Антикапиталистическое движение, поднявшееся на рубеже XX и XXI веков, имеет огромный потенциал. Но прежде всего оно должно осознать свою историческую задачу. А задача эта состоит в преодолении существующей системы. Не больше и не меньше.
Глава X. Восточный фронт
Крушение Советского Союза было радостно воспринято правыми идеологами по всему миру как прекращение самого масштабного и самого опасного социального эксперимента в мировой истории. Для большинства жителей страны последующие события обернулись беспрецедентной в мирное время катастрофой.
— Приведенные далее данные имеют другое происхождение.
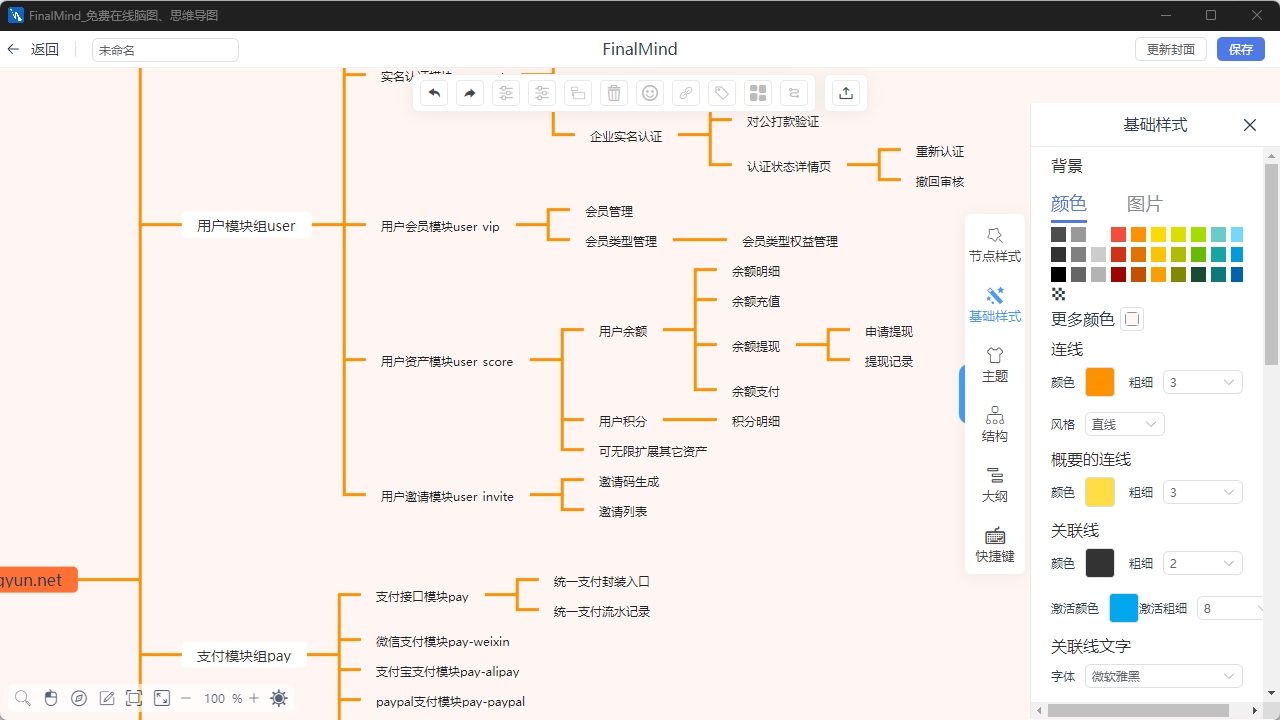Insert a hyperlink using the link icon
Screen dimensions: 1280x720
685,93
Однако на первых порах общество демонстрировало удивительную терпимость к неолиберальным реформам, воспринимая их со смесью ужаса и изумления, но безропотно подчиняясь им. Вернее, ропот был, но сопротивления не было.
Единичные вспышки протеста в 1992 году, наблюдавшиеся в России и на Украине, прекратились после того, как в 1993 году президент Ельцин, следуя примеру перуанского президента Альберто Фухимори, совершил «autogolpe» – государственный переворот сверху. В течение двух недель Москва являлась центром острой борьбы и самоотверженного сопротивления масс – безоружных, лишенных полноценной организации и добросовестного руководства— мощи военно-репрессивной машины государства. Московские баррикады осенью 1993 года закончились так же, как и всякое лишенное руководства восстание. Народ потерпел поражение. Активисты были деморализованы, а массы граждан вернулись к частной жизни решая свои проблемы в индивидуальном порядке. Русская провинция, не поддержавшая в 1993 году восставшую Москву, пострадала больше всего. Она была разорена, промышленность разрушена, инфраструктура лежала в руинах. Напротив, Москва, став одним из «глобальных городов», крупным финансовым и деловым центром восточноевропейского капитализма, не проявляла больше желания бунтовать.
Оппозиция 1993 года была не только народной, но и директорской. Она охватывала часть советского производственного аппарата, не видевшего для себя особых выгод в происходящем. Маленькая гражданская война в Москве показала, что власть далеко не всегда может рассчитывать на безграничный ресурс «русского терпения». Власть сделала для себя целый ряд выводов. После 1994 года радикальных рыночников оттесняют" от непосредственного управления, а на самом верху правительство Виктора Черномырдина обеспечивало компромисс между либеральными элитами, организующимися на базе бывшего партийно-комсомольского аппарата вокруг новых финансовых структур, и старым директорским корпусом (бывшими советскими «хозяйственниками»). Стремительно поменявших окрас «красных директоров» допускали до участия в приватизации.
Не имеющие ни лидеров, ни организации, ни опыта самостоятельной борьбы массы на некоторое время перестали быть опасными. Правящие круги завершили раздел собственности. Все счастливы.
Параллельно с началом «антиглобалистиских» выступлений на Западе, левые идеи стали входить в моду и в Восточной Европе. О них теперь принято было писать и говорить. Их обсуждали и оспаривали. На их распространение жаловались либеральные публицисты, еще совсем недавно провозглашавшие, что с левой идеологией раз и навсегда покончено (показательно, что ни один из подобных авторов не извинился перед читателем за то, что вольно или невольно вводил ее в заблуждение).
Для широкой публики сообщения о массовых протестах в Сиэтле и Праге предстали как удивительные примеры западной «экзотики». Эта информация никак не соотносилась с собственным повседневным опытом. А невежество представителей масс-медиа во всем, что касается антибуржуазной теории и практики, просто поражало.
Показателен эпизод, описанный радикальным писателем Алексеем Цветковым. В книге «Суперприсутствие» он рассказывает, как ему позвонили с телевидения от модного журналиста Леонида Парфенова и попросили рассказать про «антиглобализм». Он и рассказал: «Как и положено в отношениях с TV, я ответил первое, что пришло в голову: "Возьмите глобус, оденьте на него черную маску уличного бойца, пусть в прорези будет видна страна, про которую ваш сюжет". На следующий день Парфенов с видом знатока демонстрировал зрителям глобус и пересказывал этот бред. Так родился новый "символ антиглобализма"».[501]